- _What to work on_: Exactly as written, print each record in the listing.

───── Extracted entries

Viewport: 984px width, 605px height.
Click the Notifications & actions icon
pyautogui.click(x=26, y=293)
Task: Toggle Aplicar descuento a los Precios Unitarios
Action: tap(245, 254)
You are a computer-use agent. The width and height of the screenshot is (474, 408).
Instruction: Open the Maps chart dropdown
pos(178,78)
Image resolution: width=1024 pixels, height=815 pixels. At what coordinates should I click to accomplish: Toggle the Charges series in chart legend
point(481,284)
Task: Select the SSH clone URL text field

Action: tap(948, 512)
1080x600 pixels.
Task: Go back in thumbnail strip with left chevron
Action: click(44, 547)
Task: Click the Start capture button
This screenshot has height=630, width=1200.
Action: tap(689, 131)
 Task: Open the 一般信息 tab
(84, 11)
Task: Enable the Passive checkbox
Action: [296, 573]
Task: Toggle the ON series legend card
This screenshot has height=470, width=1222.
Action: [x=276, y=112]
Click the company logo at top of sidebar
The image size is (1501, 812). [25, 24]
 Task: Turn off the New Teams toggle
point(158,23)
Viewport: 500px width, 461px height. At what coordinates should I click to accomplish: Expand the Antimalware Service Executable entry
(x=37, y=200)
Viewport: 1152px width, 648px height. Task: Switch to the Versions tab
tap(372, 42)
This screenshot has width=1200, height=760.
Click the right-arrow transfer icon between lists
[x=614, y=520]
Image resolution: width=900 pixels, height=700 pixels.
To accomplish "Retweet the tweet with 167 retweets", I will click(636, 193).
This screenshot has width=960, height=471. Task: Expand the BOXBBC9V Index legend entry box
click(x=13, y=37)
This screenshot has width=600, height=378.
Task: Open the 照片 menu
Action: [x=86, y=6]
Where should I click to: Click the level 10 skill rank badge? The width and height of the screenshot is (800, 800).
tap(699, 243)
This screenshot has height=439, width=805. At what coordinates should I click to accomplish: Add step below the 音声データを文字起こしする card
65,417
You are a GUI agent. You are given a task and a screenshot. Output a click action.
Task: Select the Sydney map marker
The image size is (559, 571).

──────────

- _Response to the exercise_:
Viewport: 984px width, 605px height.
Click the Notifications & actions icon
pyautogui.click(x=26, y=293)
Task: Toggle Aplicar descuento a los Precios Unitarios
Action: tap(245, 254)
You are a computer-use agent. The width and height of the screenshot is (474, 408).
Instruction: Open the Maps chart dropdown
pos(178,78)
Image resolution: width=1024 pixels, height=815 pixels. At what coordinates should I click to accomplish: Toggle the Charges series in chart legend
point(481,284)
Task: Select the SSH clone URL text field

Action: tap(948, 512)
1080x600 pixels.
Task: Go back in thumbnail strip with left chevron
Action: click(44, 547)
Task: Click the Start capture button
This screenshot has height=630, width=1200.
Action: tap(689, 131)
 Task: Open the 一般信息 tab
(84, 11)
Task: Enable the Passive checkbox
Action: [296, 573]
Task: Toggle the ON series legend card
This screenshot has height=470, width=1222.
Action: [x=276, y=112]
Click the company logo at top of sidebar
The image size is (1501, 812). [25, 24]
 Task: Turn off the New Teams toggle
point(158,23)
Viewport: 500px width, 461px height. At what coordinates should I click to accomplish: Expand the Antimalware Service Executable entry
(x=37, y=200)
Viewport: 1152px width, 648px height. Task: Switch to the Versions tab
tap(372, 42)
This screenshot has width=1200, height=760.
Click the right-arrow transfer icon between lists
[x=614, y=520]
Image resolution: width=900 pixels, height=700 pixels.
To accomplish "Retweet the tweet with 167 retweets", I will click(636, 193).
This screenshot has width=960, height=471. Task: Expand the BOXBBC9V Index legend entry box
click(x=13, y=37)
This screenshot has width=600, height=378.
Task: Open the 照片 menu
Action: [x=86, y=6]
Where should I click to: Click the level 10 skill rank badge? The width and height of the screenshot is (800, 800).
tap(699, 243)
This screenshot has height=439, width=805. At what coordinates should I click to accomplish: Add step below the 音声データを文字起こしする card
65,417
You are a GUI agent. You are given a task and a screenshot. Output a click action.
Task: Select the Sydney map marker
The image size is (559, 571).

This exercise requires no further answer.